• **To-do item**
Switch every "screenshot" to "image" in the entries starting at the line that contains "Describe the element at coordinates (264, 298)" and ending at the last entry, then write out those lines with nothing else changed and the pictures left out.

--------------------------------

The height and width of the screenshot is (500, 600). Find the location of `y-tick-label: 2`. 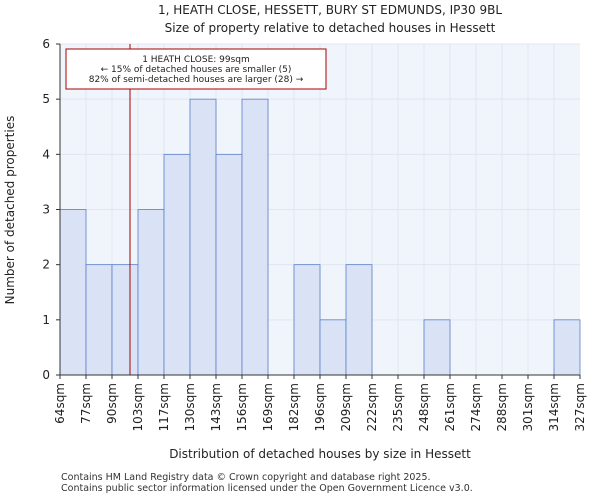

y-tick-label: 2 is located at coordinates (46, 265).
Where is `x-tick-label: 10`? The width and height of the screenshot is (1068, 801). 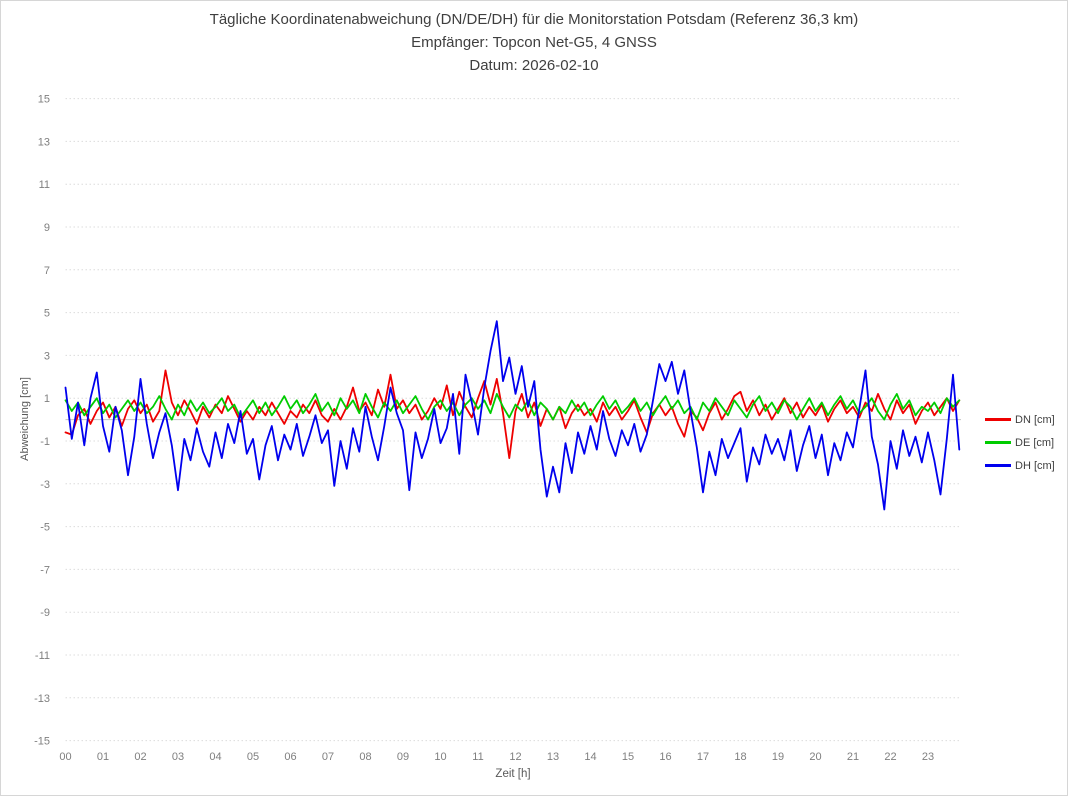
x-tick-label: 10 is located at coordinates (440, 757).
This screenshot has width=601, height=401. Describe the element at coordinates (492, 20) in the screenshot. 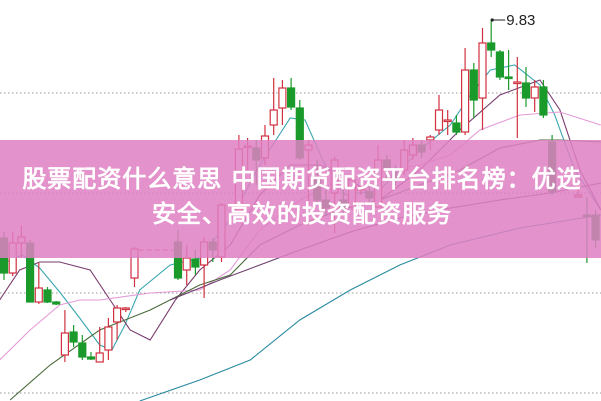

I see `high-marker-dot` at that location.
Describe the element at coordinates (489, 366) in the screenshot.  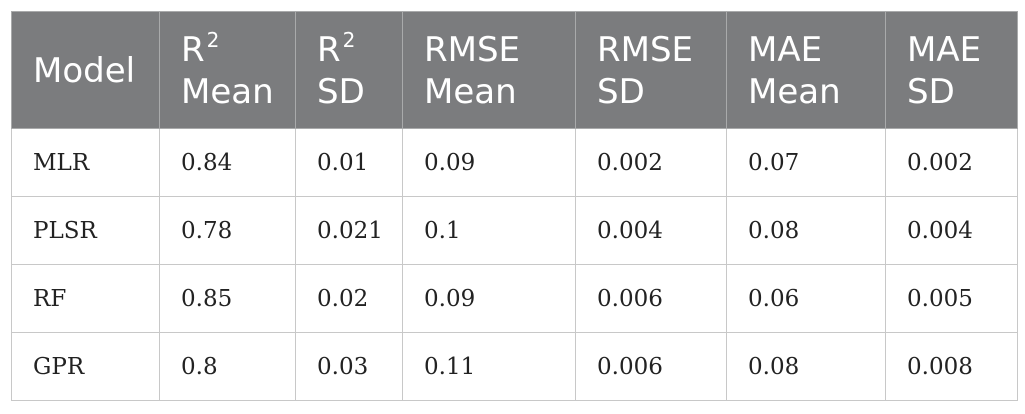
I see `cell-rmse-mean: 0.11` at that location.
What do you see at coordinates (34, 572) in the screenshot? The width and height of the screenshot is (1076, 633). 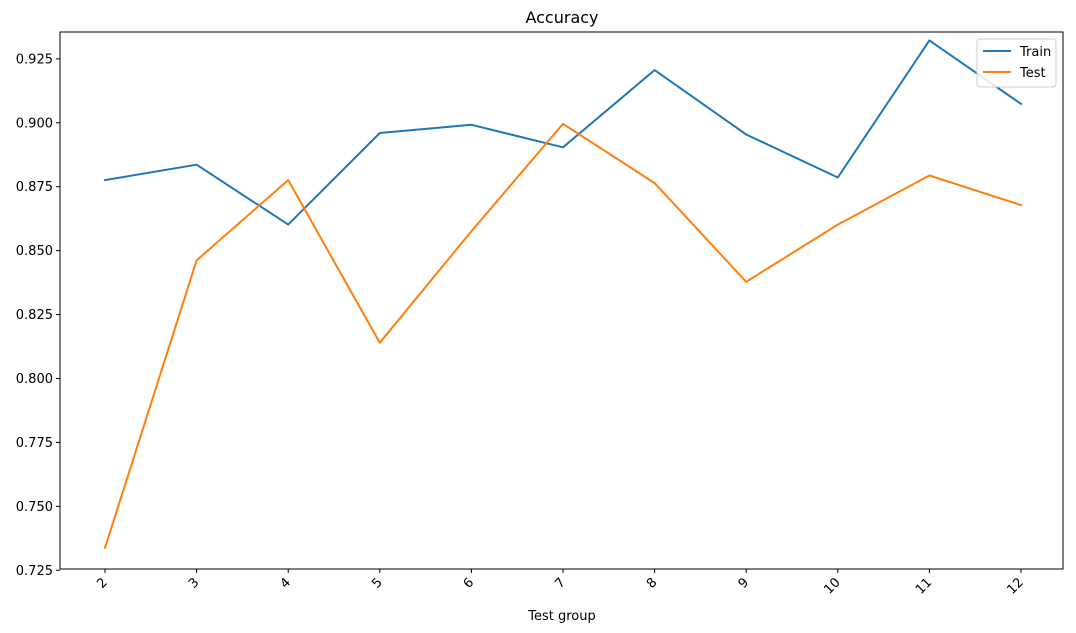 I see `y-tick-label: 0.725` at bounding box center [34, 572].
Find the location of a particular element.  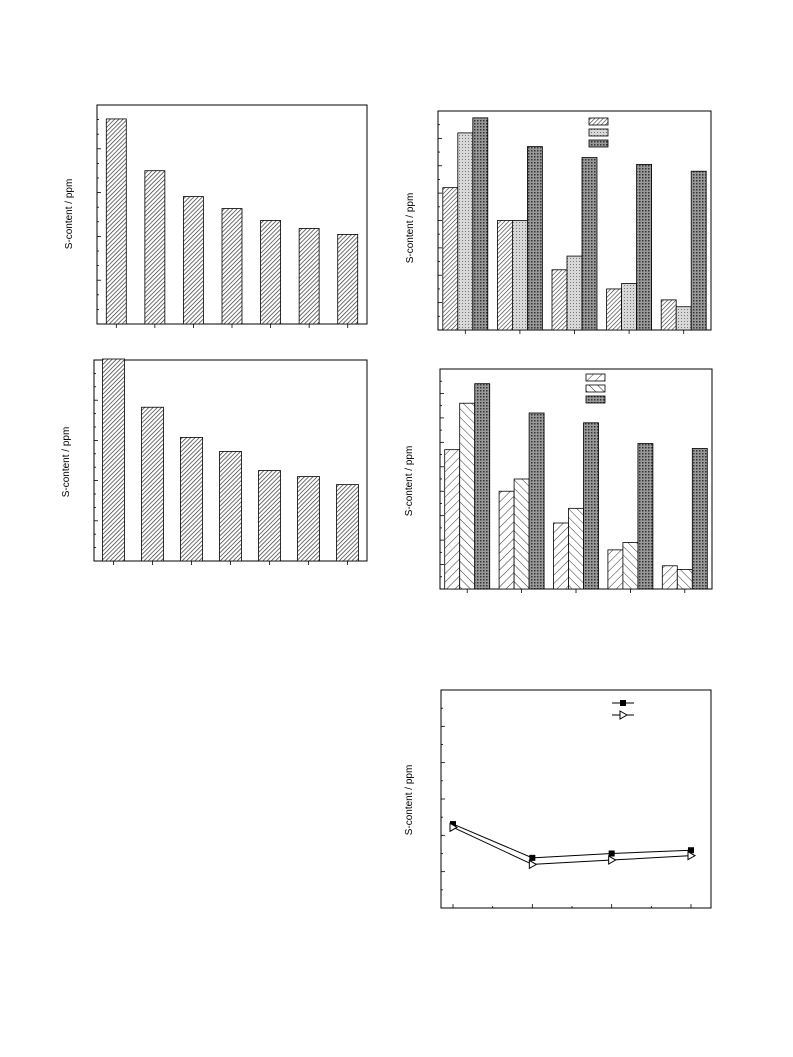

chart-a-yticks is located at coordinates (99, 214).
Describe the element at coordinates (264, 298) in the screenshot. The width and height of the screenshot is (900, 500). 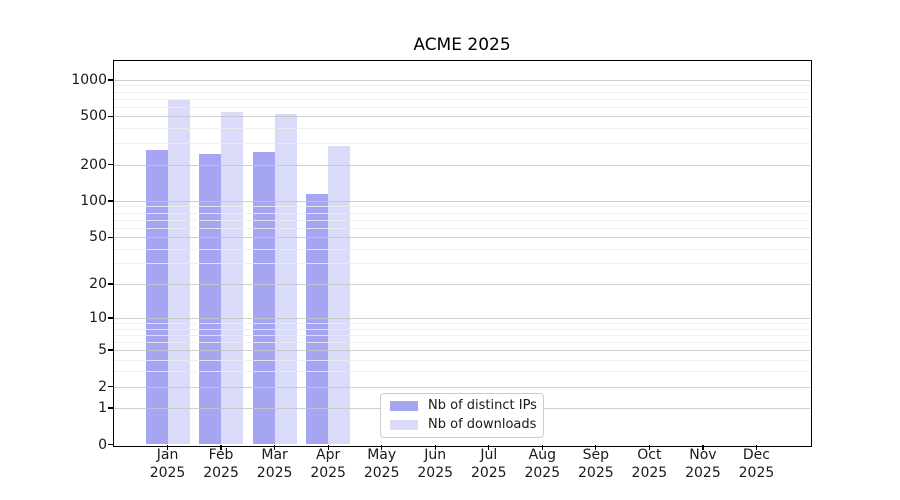
I see `bar-nb-of-distinct-ips-mar` at that location.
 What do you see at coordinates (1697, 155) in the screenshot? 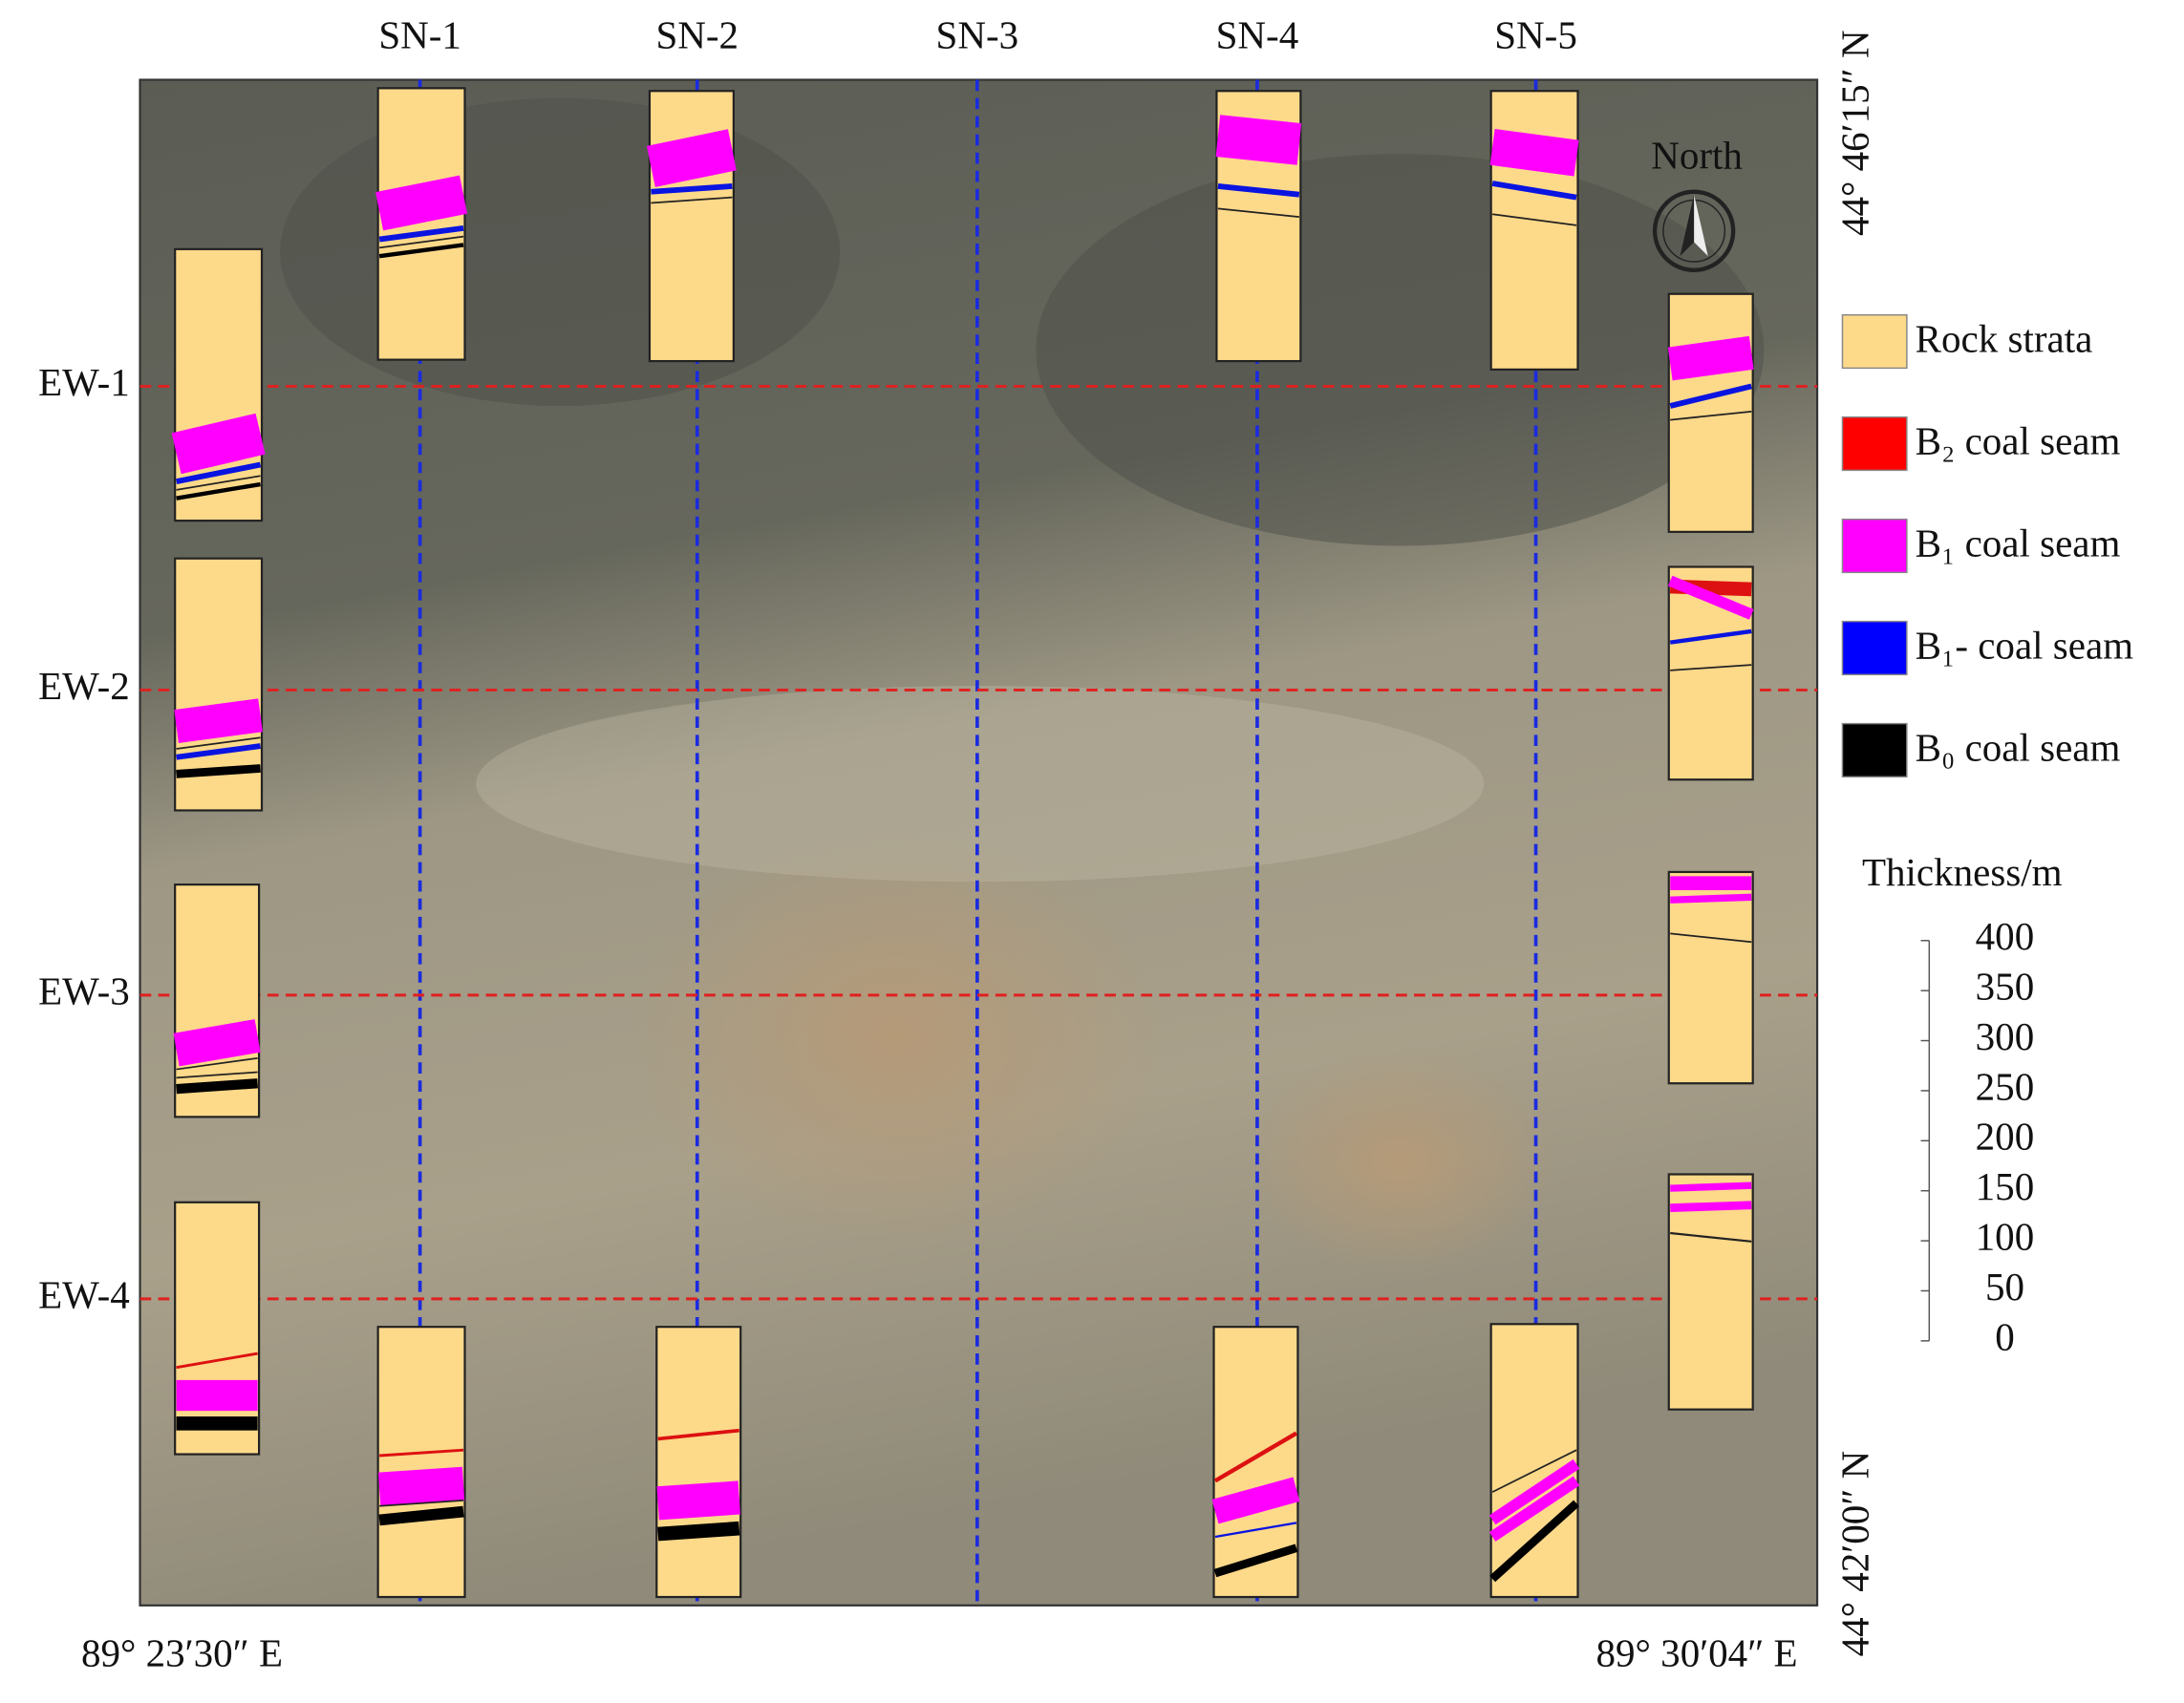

--------------------------------

• **Output**
Describe the element at coordinates (264, 298) in the image. The width and height of the image is (900, 500). 
I see `bar-nb-of-distinct-ips-mar` at that location.
 What do you see at coordinates (1697, 155) in the image? 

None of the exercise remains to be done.